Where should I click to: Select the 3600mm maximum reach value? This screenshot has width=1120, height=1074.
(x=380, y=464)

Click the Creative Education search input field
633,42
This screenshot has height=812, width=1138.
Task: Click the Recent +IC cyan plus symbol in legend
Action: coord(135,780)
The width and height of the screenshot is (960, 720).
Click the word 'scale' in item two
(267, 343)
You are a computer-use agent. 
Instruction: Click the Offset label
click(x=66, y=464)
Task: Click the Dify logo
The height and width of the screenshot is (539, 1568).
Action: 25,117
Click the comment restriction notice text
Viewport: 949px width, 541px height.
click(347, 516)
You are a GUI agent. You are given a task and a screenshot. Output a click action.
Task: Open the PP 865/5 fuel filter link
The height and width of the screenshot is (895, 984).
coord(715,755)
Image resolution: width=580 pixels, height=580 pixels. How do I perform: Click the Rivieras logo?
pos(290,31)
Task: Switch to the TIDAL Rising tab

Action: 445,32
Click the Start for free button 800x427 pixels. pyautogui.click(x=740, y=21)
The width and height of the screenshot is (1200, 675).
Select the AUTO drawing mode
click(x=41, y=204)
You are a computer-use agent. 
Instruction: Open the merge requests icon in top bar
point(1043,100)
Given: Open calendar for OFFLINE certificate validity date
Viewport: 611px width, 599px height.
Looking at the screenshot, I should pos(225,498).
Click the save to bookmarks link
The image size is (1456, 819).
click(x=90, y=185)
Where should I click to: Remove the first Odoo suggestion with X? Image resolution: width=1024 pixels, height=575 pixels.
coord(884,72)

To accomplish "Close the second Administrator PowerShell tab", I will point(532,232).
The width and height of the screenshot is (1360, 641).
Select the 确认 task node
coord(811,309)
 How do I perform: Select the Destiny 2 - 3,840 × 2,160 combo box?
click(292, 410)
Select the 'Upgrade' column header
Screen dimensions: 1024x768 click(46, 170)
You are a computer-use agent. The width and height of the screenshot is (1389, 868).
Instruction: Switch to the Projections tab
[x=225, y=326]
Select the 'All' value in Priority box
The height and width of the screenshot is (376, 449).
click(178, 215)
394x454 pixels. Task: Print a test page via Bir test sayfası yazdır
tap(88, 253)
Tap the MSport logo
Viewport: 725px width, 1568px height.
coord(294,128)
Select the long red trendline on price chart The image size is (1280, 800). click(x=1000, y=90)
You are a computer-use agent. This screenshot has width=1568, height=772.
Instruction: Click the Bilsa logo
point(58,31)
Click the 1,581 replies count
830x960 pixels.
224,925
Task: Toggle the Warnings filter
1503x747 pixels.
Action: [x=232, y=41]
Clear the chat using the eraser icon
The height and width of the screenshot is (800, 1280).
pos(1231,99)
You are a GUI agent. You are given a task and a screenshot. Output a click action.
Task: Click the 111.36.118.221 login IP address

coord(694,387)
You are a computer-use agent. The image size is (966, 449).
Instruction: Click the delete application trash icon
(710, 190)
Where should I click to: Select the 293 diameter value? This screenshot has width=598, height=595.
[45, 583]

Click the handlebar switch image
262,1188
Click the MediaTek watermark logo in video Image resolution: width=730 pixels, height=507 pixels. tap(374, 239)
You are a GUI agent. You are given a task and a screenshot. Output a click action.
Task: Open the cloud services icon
····················
Description of the task. A complete, exact transcription of the data above is required.

Expected answer.
Where should I click to: Select the 3600mm maximum reach value? This screenshot has width=1120, height=1074.
(x=380, y=464)

Click the Creative Education search input field
633,42
This screenshot has height=812, width=1138.
Task: Click the Recent +IC cyan plus symbol in legend
Action: coord(135,780)
The width and height of the screenshot is (960, 720).
Click the word 'scale' in item two
(267, 343)
You are a computer-use agent. 
Instruction: Click the Offset label
click(x=66, y=464)
Task: Click the Dify logo
The height and width of the screenshot is (539, 1568).
Action: 25,117
Click the comment restriction notice text
Viewport: 949px width, 541px height.
click(347, 516)
You are a GUI agent. You are given a task and a screenshot. Output a click action.
Task: Open the PP 865/5 fuel filter link
The height and width of the screenshot is (895, 984).
coord(715,755)
Image resolution: width=580 pixels, height=580 pixels. How do I perform: Click the Rivieras logo?
pos(290,31)
Task: Switch to the TIDAL Rising tab

Action: 445,32
Click the Start for free button 800x427 pixels. pyautogui.click(x=740, y=21)
The width and height of the screenshot is (1200, 675).
Select the AUTO drawing mode
click(x=41, y=204)
You are a computer-use agent. 
Instruction: Open the merge requests icon in top bar
point(1043,100)
Given: Open calendar for OFFLINE certificate validity date
Viewport: 611px width, 599px height.
Looking at the screenshot, I should pos(225,498).
Click the save to bookmarks link
The image size is (1456, 819).
click(x=90, y=185)
Where should I click to: Remove the first Odoo suggestion with X? Image resolution: width=1024 pixels, height=575 pixels.
coord(884,72)

To accomplish "Close the second Administrator PowerShell tab", I will point(532,232).
The width and height of the screenshot is (1360, 641).
Select the 确认 task node
coord(811,309)
 How do I perform: Select the Destiny 2 - 3,840 × 2,160 combo box?
click(292, 410)
Select the 'Upgrade' column header
Screen dimensions: 1024x768 click(46, 170)
You are a computer-use agent. The width and height of the screenshot is (1389, 868).
Instruction: Switch to the Projections tab
[x=225, y=326]
Select the 'All' value in Priority box
The height and width of the screenshot is (376, 449).
click(178, 215)
394x454 pixels. Task: Print a test page via Bir test sayfası yazdır
tap(88, 253)
Tap the MSport logo
Viewport: 725px width, 1568px height.
coord(294,128)
Select the long red trendline on price chart The image size is (1280, 800). click(x=1000, y=90)
You are a computer-use agent. This screenshot has width=1568, height=772.
Instruction: Click the Bilsa logo
point(58,31)
Click the 1,581 replies count
830x960 pixels.
224,925
Task: Toggle the Warnings filter
1503x747 pixels.
Action: [x=232, y=41]
Clear the chat using the eraser icon
The height and width of the screenshot is (800, 1280).
pos(1231,99)
You are a GUI agent. You are given a task and a screenshot. Output a click action.
Task: Click the 111.36.118.221 login IP address

coord(694,387)
You are a computer-use agent. The image size is (966, 449).
Instruction: Click the delete application trash icon
(710, 190)
Where should I click to: Select the 293 diameter value? This screenshot has width=598, height=595.
[45, 583]

Click the handlebar switch image
262,1188
Click the MediaTek watermark logo in video Image resolution: width=730 pixels, height=507 pixels. tap(374, 239)
You are a GUI agent. You are given a task and a screenshot. Output a click action.
Task: Open the cloud services icon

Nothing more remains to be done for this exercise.